基于核极限学习机自编码器的标记分布学习

doi:10.6040/j.issn.1672-3961.0.2019.295

摘要/Abstract

摘要：

标记分布学习中示例由多个不同重要程度的标记共同标注，而在已有的标记分布学习算法中，大部分均在完备数据集下进行，未考虑数据噪声干扰。针对这一问题，结合自编码器的降噪特性和核极限学习机的稳定性，提出一种基于核极限学习机自编码器的标记分布学习算法。使用核极限学习机自编码器对原始特征空间映射，得到更具鲁棒性的特征表达，构造适应标记分布学习的极限学习机模型作为分类器以提升分类效率及性能。试验结果表明，本文算法较其他对比算法具有一定优势，使用假设检验方法进一步说明所提算法的有效性。

关键词: 标记分布学习, 高斯噪声, 自编码器, 核极限学习机, 鲁棒性

Abstract:

In the label distribution learning framework, the example could be associated with the degree of description of the label. However, most of the algorithms were designed with complete data, and didn′t consider the noise in the data. Therefore, combined the noise reduction characteristics of the auto-encoder and the stability of the kernel extreme learning machine, the Label Distribution Learning Algorithm based on Kernel Extreme Learning Machine with auto-encoder was proposed in this paper. Firstly, we used the auto-encoder in kernel extreme learning machine to map the original feature space to obtain more robust feature representation.
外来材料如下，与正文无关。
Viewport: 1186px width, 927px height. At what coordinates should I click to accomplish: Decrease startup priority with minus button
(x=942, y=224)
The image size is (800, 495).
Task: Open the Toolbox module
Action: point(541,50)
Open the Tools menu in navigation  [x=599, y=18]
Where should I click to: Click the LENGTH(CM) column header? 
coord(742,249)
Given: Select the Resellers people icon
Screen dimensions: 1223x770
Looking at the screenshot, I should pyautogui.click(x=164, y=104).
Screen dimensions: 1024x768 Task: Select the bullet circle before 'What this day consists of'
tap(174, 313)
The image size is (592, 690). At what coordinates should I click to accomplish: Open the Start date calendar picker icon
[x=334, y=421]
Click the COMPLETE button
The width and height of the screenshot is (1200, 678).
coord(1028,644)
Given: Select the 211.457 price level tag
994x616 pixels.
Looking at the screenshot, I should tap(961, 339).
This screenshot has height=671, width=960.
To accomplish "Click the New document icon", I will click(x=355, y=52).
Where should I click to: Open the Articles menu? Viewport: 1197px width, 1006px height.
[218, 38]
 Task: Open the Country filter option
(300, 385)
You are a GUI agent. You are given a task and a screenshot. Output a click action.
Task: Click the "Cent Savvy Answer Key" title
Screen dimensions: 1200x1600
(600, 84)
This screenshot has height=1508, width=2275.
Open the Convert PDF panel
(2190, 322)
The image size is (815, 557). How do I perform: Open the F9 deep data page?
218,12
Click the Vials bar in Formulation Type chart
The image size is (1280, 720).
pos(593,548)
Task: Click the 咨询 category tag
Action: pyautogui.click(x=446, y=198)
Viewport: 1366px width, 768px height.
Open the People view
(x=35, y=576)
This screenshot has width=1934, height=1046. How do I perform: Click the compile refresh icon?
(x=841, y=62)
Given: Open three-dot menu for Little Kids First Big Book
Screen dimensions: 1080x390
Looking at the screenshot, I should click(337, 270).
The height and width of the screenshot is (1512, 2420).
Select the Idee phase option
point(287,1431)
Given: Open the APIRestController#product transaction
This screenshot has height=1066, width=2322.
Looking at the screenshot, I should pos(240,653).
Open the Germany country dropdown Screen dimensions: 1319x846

Secondly, we constructed the extreme learning machine model that adapted to the label distribution learning as a classifier to improve the classification efficiency and performance. Finally, the experimental results showed the proposed algorithm had certain advantages over other label distribution learning algorithms, and the hypothesis test method further illustrated the effectiveness of the algorithm.

Key words: label distribution learning, Gaussian noise, auto-encoder, kernel extreme learning machine, robustness

中图分类号:

TP181

王一宾,李田力,程玉胜,钱坤. 基于核极限学习机自编码器的标记分布学习[J]. 山东大学学报 (工学版), 2020, 50(3): 58-65.

Yibin WANG,Tianli LI,Yusheng CHENG,Kun QIAN. Label distribution learning based on kernel extreme learning machine auto-encoder[J]. Journal of Shandong University(Engineering Science), 2020, 50(3): 58-65.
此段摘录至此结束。